When it comes to money, no one wants to come out on the other side of divorce in a worse position than they were before. Financial security influences almost every aspect of your life, from where you live to what groceries you can afford. Knowing this, you understandably want to do your very best to preserve your current financial position. However, you still need to factor spousal support into your future plans.
If your spouse stayed home during your marriage, or if you earned more, then you should expect to pay spousal support. Spousal support — also called alimony — is not a single, flat rate for everyone in the state of Alabama. Asking friends or loved ones about what their monthly support payments look like will not give you an accurate picture. Instead, a number of personal factors will help determine your monthly support payments.
When did you get married?
Some people assume that spousal support is always part of divorce no matter what. This is a fairly common misconception, but there are several situations to which support simply does not apply. For example, you probably will not have to pay any support if your marriage only lasted for a few years or so.

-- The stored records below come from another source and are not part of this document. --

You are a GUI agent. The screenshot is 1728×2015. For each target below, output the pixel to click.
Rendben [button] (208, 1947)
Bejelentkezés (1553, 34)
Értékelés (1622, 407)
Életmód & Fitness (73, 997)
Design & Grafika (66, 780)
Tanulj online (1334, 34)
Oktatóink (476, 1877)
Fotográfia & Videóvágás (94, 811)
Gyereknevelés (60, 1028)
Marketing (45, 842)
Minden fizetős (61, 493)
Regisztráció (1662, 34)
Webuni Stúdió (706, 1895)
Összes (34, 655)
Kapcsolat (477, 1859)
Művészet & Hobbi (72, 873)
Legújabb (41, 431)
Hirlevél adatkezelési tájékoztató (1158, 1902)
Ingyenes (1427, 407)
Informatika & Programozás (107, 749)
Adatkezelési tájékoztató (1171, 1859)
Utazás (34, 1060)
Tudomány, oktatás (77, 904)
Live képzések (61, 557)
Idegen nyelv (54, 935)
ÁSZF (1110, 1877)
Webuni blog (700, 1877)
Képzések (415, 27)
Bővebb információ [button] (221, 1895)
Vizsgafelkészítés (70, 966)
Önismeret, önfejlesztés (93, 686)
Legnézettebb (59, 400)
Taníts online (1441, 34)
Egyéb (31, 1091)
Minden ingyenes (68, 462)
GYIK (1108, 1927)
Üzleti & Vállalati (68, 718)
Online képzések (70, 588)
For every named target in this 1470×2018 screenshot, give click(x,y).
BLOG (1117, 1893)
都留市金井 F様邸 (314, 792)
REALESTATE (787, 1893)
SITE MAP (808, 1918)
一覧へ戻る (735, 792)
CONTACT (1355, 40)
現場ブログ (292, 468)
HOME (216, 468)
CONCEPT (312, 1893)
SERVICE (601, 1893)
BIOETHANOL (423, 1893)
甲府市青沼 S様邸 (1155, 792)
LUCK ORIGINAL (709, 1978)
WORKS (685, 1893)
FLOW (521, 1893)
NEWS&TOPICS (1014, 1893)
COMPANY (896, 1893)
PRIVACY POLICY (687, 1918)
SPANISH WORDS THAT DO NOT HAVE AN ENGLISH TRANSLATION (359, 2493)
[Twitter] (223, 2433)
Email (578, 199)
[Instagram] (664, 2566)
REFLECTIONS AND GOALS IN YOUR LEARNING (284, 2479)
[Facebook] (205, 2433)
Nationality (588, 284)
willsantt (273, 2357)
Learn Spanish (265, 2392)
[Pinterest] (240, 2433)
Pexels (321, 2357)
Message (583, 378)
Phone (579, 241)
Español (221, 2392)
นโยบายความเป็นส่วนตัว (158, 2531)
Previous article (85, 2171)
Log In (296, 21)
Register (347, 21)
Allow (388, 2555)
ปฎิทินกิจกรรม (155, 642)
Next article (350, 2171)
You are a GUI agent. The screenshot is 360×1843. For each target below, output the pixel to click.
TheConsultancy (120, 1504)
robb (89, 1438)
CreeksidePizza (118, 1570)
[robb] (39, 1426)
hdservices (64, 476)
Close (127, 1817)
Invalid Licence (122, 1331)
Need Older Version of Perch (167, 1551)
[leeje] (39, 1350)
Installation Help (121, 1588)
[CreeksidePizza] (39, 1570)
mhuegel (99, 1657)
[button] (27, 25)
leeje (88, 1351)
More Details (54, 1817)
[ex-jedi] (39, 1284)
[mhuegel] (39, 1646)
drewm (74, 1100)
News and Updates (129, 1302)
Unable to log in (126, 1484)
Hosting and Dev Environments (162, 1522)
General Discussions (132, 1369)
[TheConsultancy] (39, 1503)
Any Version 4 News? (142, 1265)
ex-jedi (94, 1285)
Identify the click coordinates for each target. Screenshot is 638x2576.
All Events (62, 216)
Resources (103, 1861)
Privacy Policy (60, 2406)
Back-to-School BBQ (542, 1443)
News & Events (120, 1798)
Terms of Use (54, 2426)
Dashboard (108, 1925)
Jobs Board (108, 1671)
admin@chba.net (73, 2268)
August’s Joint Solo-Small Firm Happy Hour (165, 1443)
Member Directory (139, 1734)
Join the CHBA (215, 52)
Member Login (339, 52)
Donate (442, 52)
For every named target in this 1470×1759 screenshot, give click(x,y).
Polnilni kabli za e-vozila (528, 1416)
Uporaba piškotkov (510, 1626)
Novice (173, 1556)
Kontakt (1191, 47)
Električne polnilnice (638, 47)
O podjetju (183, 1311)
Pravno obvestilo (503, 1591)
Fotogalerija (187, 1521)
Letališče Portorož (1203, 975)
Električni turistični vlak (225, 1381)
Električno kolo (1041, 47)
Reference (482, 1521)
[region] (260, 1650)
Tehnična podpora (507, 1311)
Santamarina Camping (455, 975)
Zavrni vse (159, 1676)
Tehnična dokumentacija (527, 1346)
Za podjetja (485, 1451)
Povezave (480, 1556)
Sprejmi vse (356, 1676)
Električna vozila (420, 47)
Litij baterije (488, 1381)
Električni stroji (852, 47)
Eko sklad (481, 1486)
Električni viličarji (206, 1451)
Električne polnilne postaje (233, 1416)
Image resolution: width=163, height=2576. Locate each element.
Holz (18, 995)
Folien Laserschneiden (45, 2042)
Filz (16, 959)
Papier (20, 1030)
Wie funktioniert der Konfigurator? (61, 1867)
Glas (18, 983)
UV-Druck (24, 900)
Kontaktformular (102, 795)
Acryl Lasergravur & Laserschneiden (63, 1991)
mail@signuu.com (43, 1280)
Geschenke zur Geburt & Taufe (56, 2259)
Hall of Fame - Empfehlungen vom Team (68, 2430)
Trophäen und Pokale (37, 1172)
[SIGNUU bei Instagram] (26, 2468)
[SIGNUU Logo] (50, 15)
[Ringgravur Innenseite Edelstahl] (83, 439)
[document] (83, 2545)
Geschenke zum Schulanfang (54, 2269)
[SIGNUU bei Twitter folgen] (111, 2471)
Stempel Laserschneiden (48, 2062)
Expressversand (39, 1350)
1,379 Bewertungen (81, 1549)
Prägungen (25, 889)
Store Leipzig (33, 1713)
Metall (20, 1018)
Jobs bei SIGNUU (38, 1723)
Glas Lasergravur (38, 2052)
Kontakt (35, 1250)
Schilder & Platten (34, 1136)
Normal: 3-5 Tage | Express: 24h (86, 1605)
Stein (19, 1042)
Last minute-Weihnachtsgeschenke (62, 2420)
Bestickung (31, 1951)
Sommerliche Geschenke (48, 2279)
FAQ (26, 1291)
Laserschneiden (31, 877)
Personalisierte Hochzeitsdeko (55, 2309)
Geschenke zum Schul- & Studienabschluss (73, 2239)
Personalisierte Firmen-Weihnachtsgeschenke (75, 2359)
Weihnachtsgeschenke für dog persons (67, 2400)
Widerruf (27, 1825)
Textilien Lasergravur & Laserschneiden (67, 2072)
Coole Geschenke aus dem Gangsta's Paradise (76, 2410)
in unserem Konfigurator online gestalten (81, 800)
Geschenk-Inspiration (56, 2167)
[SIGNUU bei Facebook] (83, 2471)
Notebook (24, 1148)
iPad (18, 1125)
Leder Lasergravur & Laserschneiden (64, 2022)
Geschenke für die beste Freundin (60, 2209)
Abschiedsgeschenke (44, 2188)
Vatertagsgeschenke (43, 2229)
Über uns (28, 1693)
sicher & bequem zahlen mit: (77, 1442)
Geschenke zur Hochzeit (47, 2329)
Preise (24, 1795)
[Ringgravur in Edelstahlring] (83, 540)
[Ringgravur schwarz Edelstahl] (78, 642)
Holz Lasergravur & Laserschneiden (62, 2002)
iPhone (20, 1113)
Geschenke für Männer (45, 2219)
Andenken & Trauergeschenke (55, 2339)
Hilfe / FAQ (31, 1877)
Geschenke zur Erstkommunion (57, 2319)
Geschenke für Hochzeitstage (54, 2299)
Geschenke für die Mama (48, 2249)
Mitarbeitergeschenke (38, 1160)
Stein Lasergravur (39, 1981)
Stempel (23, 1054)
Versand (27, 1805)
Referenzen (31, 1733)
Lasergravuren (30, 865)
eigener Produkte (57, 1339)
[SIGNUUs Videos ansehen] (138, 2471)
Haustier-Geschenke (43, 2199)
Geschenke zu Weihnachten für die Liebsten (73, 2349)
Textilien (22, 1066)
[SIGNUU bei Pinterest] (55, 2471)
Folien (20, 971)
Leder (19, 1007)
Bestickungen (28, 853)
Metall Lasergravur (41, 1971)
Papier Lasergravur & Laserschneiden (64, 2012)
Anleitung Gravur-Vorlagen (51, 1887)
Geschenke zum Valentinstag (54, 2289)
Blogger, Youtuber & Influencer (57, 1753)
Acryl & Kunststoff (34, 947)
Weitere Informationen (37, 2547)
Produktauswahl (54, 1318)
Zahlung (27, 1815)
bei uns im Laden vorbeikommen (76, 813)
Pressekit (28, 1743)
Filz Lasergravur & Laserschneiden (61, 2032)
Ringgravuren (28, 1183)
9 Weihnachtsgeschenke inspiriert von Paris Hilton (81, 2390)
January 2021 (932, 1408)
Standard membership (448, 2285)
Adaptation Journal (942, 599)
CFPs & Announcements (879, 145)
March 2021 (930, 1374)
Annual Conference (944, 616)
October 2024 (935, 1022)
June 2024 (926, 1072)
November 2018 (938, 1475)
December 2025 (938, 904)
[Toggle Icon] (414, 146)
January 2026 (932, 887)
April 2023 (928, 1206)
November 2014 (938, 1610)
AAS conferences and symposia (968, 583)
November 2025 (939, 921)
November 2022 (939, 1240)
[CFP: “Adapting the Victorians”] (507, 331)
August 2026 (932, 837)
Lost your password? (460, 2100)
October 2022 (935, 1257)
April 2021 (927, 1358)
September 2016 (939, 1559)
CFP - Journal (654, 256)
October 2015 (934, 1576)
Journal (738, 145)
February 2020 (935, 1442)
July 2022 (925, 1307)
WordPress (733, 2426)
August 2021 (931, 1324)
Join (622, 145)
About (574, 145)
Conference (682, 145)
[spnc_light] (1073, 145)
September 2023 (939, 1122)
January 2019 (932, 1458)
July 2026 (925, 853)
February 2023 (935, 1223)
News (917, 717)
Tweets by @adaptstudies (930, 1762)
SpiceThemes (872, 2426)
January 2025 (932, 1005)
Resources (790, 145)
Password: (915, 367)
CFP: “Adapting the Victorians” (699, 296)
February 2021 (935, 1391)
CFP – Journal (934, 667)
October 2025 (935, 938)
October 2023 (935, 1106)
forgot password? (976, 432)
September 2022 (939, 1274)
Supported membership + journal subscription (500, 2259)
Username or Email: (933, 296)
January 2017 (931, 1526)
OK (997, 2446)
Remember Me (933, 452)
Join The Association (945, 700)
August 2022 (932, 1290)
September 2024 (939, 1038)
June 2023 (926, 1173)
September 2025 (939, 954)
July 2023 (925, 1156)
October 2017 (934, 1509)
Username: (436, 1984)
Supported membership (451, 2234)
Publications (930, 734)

If, for some reason, you do have to pay, it will probably be a relatively small amount for only a limited period of time. You could also still be on the hook if you signed a prenuptial agreement that guarantees support to your ex. It might be helpful to figure out if your prenup is actually valid before you start making any payments.
What are your financial situations?
As the person with a higher income, you already know that you will have to pay. But just because you earn more overall does not mean that you do so consistently. Many jobs have variable incomes, especially those that are based on commissions or contract work. Your income from the most recent or your highest-earning year should not determine how much you pay. Instead, it is a good idea to take your average income from a five-year period and go from there.
Your ex’s job situation is also important, especially if he or she was not working. Being out of the job market even temporarily can make it a lot harder to find a well-paying job. Leaving highly competitive, lucrative careers is even more difficult, so both you and your ex’s financial situations will influence how much you pay in alimony.
What if you lose your job?
Most things in life are not permanent, and employment opportunities come and go. However, losing your job can be much more difficult if you are paying spousal support. In Alabama, it is fairly easy to ask the court to modify your support order to reflect your new financial situation. However, you cannot quit your job and then ask for a modification. If you do, you will be out of a job and still have to make your regularly support payments.
Feeling worried about money is normal, especially if you are going through a significant transition in life. You do not have to leave your finances up to chance during a divorce, though. If you are worried that you will end up paying more spousal support than you should, or if your ex is unfairly portraying his or her own finances, you need help. One of the best decisions you can make is to work with an experienced attorney who is dedicated to upholding your rights.